Hulu is making a monthly Blumhouse anthology series, and prepare to be scared

Attention, horror fans — Hulu is gifting us with a horror anthology series from Blumhouse Television, but viewers won’t be able to instantly binge this one or watch a new episode unfold every week. Instead, each episode will stand on its own, with only one going up per month, which is a move Hulu is hoping will get fans to treat each story as a special must-watch event.
Hulu competitor Netflix will be experimenting with its own monthly series starting this month when President Barack Obama appears as David Letterman’s first guest on new talk show My Next Guest Needs No Introduction with David Letterman, but Hulu’s anthology series will be a first in terms of genre — and honestly, we’ve never been more excited to be scared out of our minds.

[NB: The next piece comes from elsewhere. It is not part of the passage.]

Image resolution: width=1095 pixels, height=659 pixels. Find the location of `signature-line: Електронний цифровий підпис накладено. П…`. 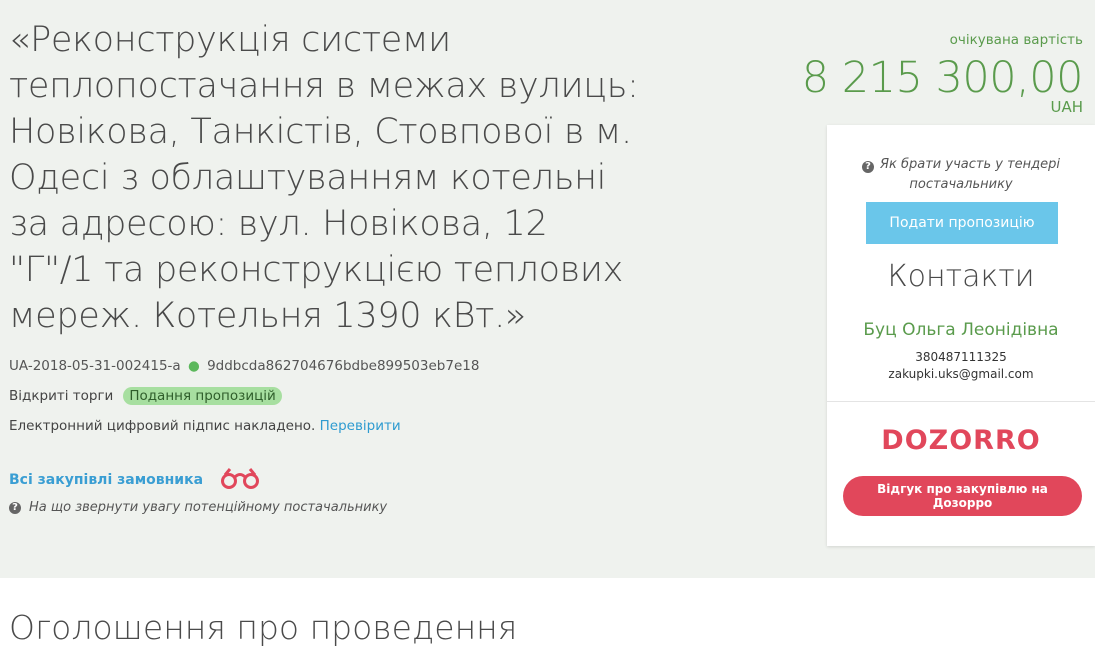

signature-line: Електронний цифровий підпис накладено. П… is located at coordinates (205, 426).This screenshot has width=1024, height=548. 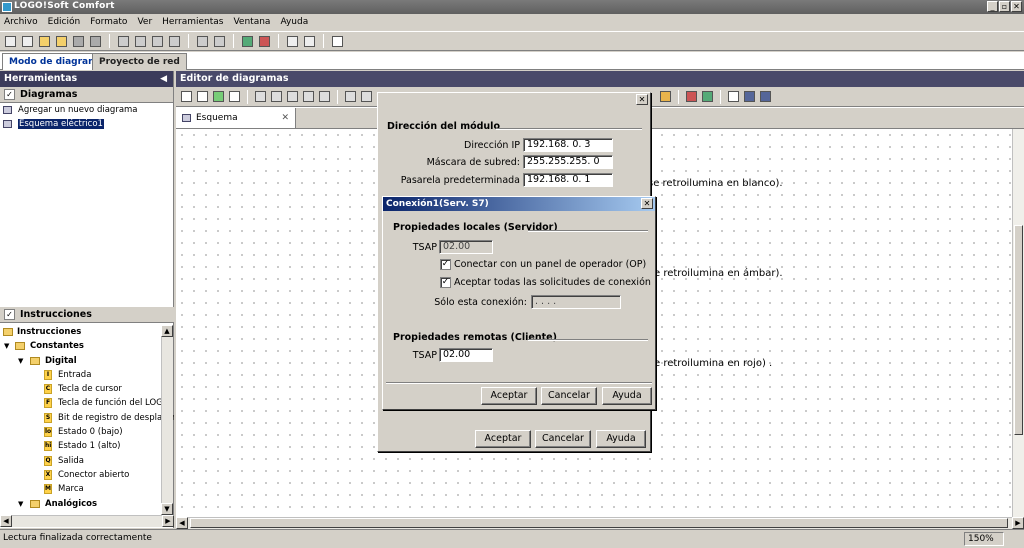 I want to click on canvas-horizontal-scrollbar: ◀ ▶, so click(x=600, y=523).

Horror is definitely having a moment, and weaving a larger web with a different scary story each month could be the freaky format we need.
Hulu’s new chief content officer Joel Stillerman says the project was partly inspired by all the frighteningly good work that’s being done in the genre already:
“At the heart of the deal is an extremely passionate audience and an extremely [activatable] audience in terms of horror, Stillerman told Variety, which broke the series news. “It’s not even the larger bucket of ‘genre.’ I would say this falls squarely into the horror bucket. And it’s brought to us by, I would say in many ways that would be hard to argue, the consummate producers in that genre today.
With a new season of American Horror Story on the horizon (ICYMI: This time, Ryan Murphy’s taking us to the future) and some other like-minded content in the works like Drew Barrymore’s female-centric horror series Black Rose Anthology, this Hulu collaboration with Blumhouse TV — Blumhouse, you’ll recall, is behind hits like Get Out and Split — will be entering a crowded field. But after nabbing the coveted Best Television Drama trophy for The Handmaid’s Tale at the 2018 Golden Globes, Hulu’s rightfully riding high and likely in search of the next big thing.
So far, no writers or producers have signed on to the project (that we know of) and there’s no official name, but we do know there will be 12 episodes in the series’ first year and the first is set to debut in October — plenty of time to work up the courage to watch.